En el caso de la Ciudad de México históricamente ha albergado a las personas con mayores recursos en el oeste y sur, y al norte y este a las personas con ingresos más bajos. La localización por estrato económico y condición de clase en Guadalajara se mantiene a lo largo del tiempo como en la Ciudad de México, los individuos con mayores ingresos se han localizado hacia el oeste de la ciudad y hacia el este se han asentado las personas con menores ingresos. En ambos casos también se muestra una distribución desigual de los equipamientos, comercios, servicios no sólo en cantidad sino también en calidad.
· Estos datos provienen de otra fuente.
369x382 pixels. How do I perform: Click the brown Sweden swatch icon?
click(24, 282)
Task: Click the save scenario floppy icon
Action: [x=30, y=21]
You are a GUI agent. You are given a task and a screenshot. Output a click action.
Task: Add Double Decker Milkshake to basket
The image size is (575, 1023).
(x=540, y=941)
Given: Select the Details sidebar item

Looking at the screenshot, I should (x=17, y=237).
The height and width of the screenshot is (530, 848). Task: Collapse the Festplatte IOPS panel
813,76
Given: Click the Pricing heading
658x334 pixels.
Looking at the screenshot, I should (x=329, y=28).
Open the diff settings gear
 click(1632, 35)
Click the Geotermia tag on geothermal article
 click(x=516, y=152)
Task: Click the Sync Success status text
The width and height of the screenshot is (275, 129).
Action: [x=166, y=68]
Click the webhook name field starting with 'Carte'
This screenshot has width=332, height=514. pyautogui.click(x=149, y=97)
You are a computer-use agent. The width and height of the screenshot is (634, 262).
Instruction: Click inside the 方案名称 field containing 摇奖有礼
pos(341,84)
Nuestra discusión acerca del derecho a la ciudad no sólo es un aporte teórico, es también un movimiento reivindicatorio que pretende mostrar las desigualdades urbanas abonando a la ya tradicional discusión sobre el derecho a la vivienda, a un medioambiente sano, pero también mostrar el derecho que tenemos todos acceder y disfrutar de manera equitativa a todos los espacios de la ciudad.
Pero ¿qué requeriríamos para ejercer plenamente nuestro derecho a la ciudad? Quizá como ejercicio de construcción de ciudadanía bastaría con aceptar que hemos reproducido las desigualdades urbanas ejerciendo la violencia simbólica, esa violencia a la que Pierre Bourdieu llamaba “soterrada” porque está tan imbricada en los seres humanos que no hemos percibido que somos nosotros los que la reproducimos cuando no permitimos el uso y disfrute de todos los espacios a todos los habitantes de la ciudad. Por tanto, nuestra clase social, nuestro color de la piel, nuestro nivel de ingreso, nuestro nivel de escolaridad, nuestro sexo, nuestras preferencias sexuales no deberían de ser utilizadas para diferenciarnos y mucho menos limitativas para vivir las ciudades. Corresponde al Estado y a sus ciudadanos construir nuevos modelos de hacer ciudad, pero también aceptarlos y vivirlos a cabalidad.